Las combinaciones óptimas de fármacos aún no están claras. Sin embargo, algunos datos sugieren que ciertas combinaciones de fármacos de distintas clases (p. ej., metotrexato más otro FARME, corticoide por breve período más FARME, metotrexato más un antagonista de TNF-alfa o un antagonista de TNF-alfa con un FARME) son más efectivos que los FARME solos en forma secuencial o combinados con otros FARME. En general, los agentes biológicos no se dan combinados debido a un mayor riesgo de infecciones. Un ejemplo de terapia inicial es

  • Se administra metotrexato 7,5 mg por vía oral 1 vez/semana (con ácido fólico 1 mg por vía oral 1 vez al día).

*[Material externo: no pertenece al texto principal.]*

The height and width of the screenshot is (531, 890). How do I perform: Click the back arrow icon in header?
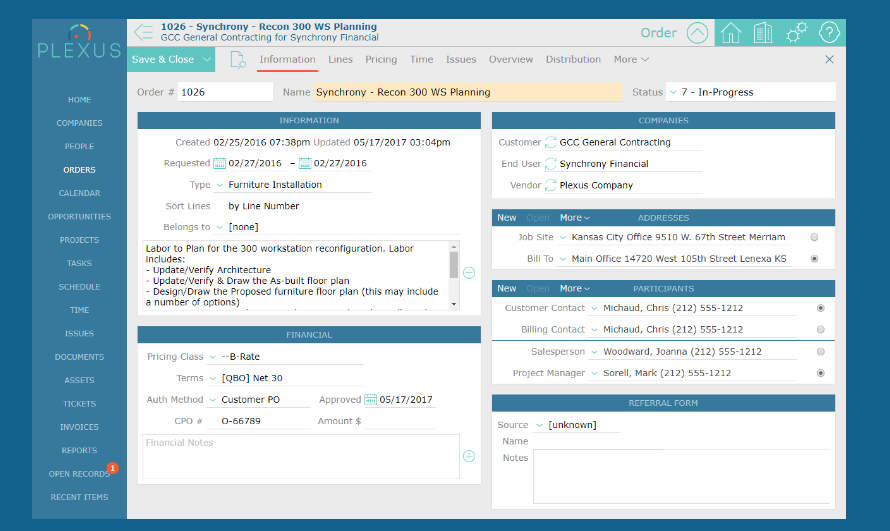[x=144, y=33]
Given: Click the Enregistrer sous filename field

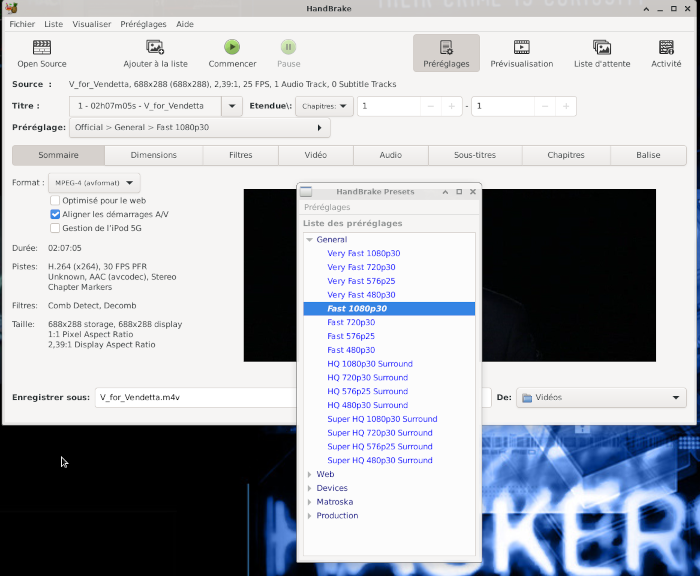Looking at the screenshot, I should pos(195,398).
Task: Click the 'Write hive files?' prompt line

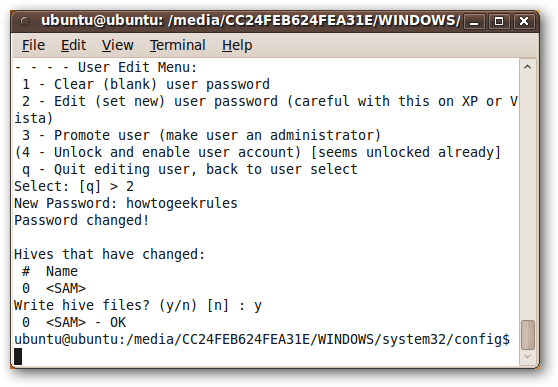Action: pyautogui.click(x=138, y=305)
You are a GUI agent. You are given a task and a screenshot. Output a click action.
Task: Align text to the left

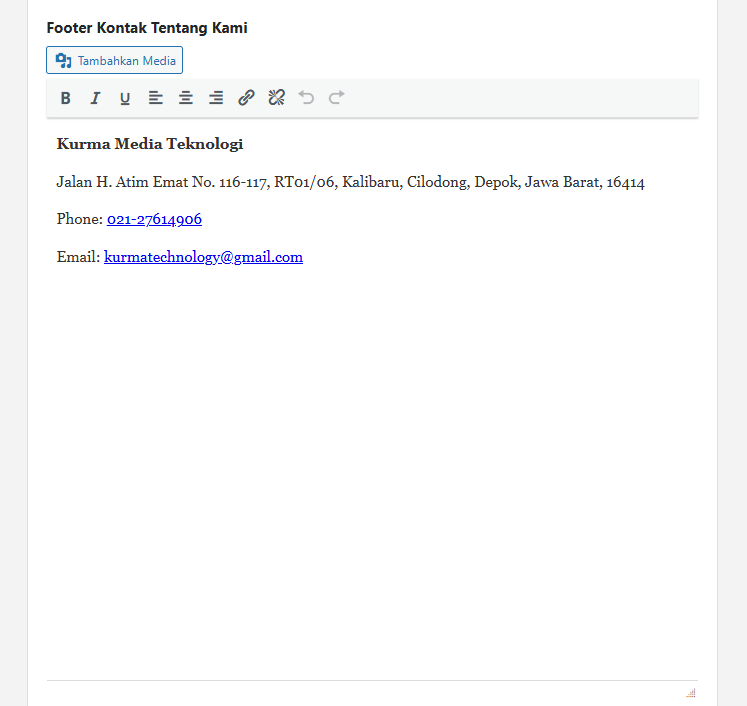coord(156,98)
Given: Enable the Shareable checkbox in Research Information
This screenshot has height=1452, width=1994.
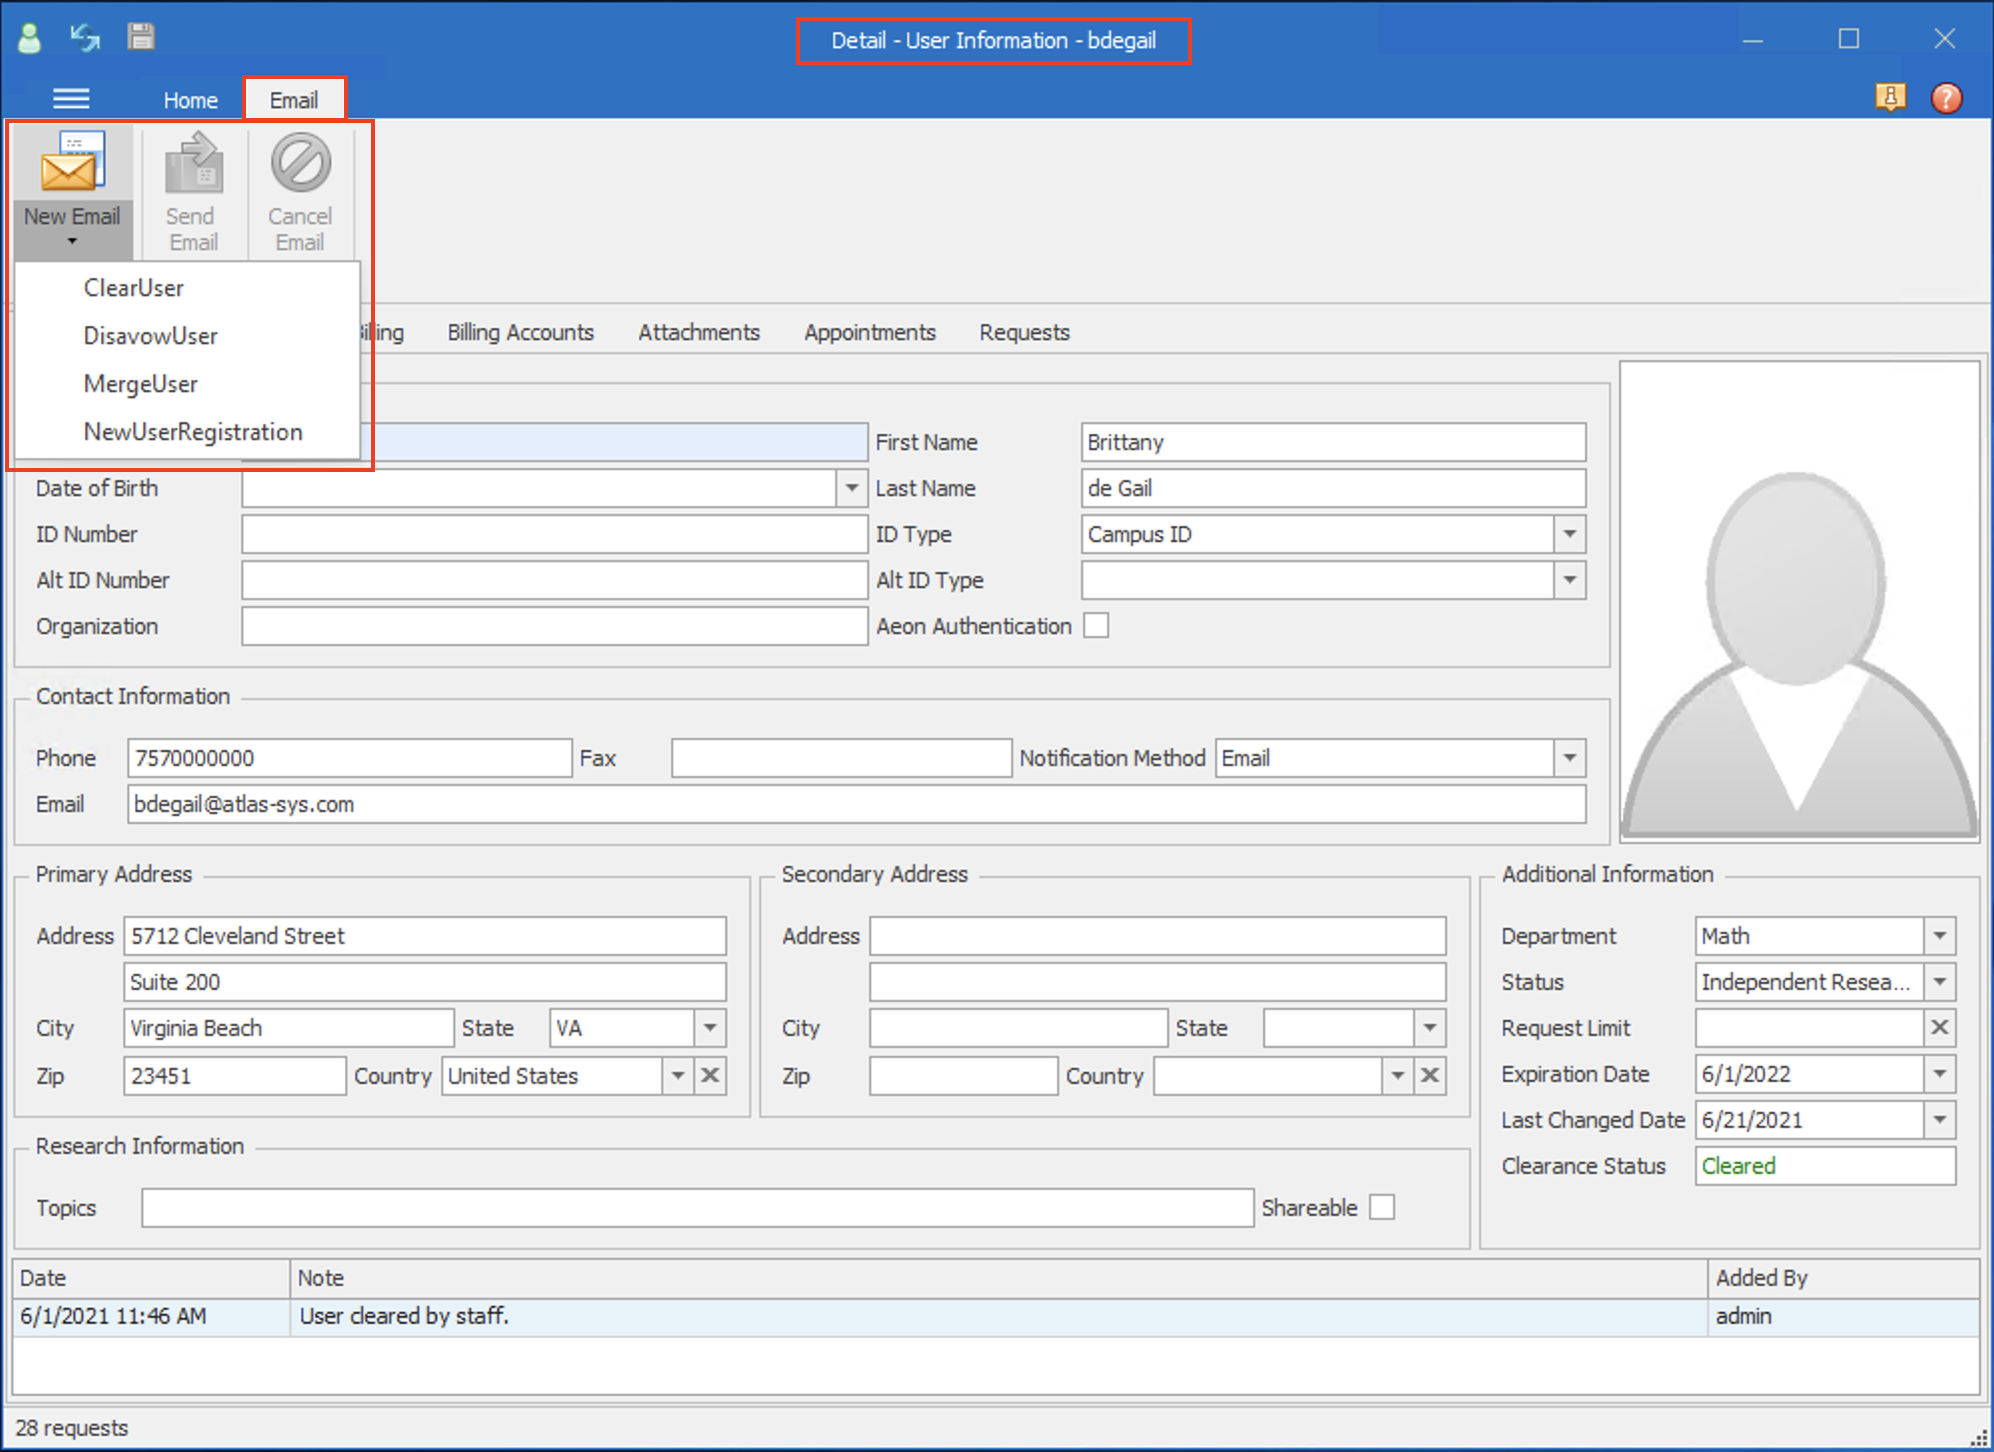Looking at the screenshot, I should pos(1383,1208).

  • Si es bien tolerada y no es adecuada, la dosis de metotrexato se incrementa después de intervalos de 3 a 5 semanas hasta un máximo de 25 mg por vía oral o inyectable una vez por semana.

  • Si la respuesta no es adecuada, se debe agregar un agente biológico; alternativamente, la terapia triple con metotrexato, hidroxicloroquina y sulfasalazina es una opción.

Leflunomida se puede usar en lugar de metotrexato o se puede agregar al metotrexato con estrecha vigilancia de los resultados de las pruebas de función hepática y el hemograma.

Medicamentos antiinflamatorios no esteroideos

La aspirina no se utiliza más para la artritis reumatoide porque las dosis efectivas suelen ser tóxicas. Debe administrase un solo medicamento antiinflamatorio no esteroideo por vez (ver Tratamiento de artritis reumatoide con medicamentos antiinflamatorios no esteroideos), aunque el paciente puede tomar también aspirina en dosis 325 mg/día por su efecto antiagregante plaquetario cardioprotector. Dado que la respuesta máxima a los medicamentos antiinflamatorios no esteroideos puede tardar hasta 2 semanas, no debe aumentarse la dosis antes de ese lapso. Es posible aumentar las dosis flexibles de drogas hasta lograr una respuesta máxima o hasta alcanzar la dosis máxima. Todos los medicamentos antiinflamatorios no esteroideos alivian los síntomas de artritis reumatoide y disminuyen la inflamación, pero no alteran la evolución de la enfermedad, por lo tanto sólo se utilizan como terapia adyuvante.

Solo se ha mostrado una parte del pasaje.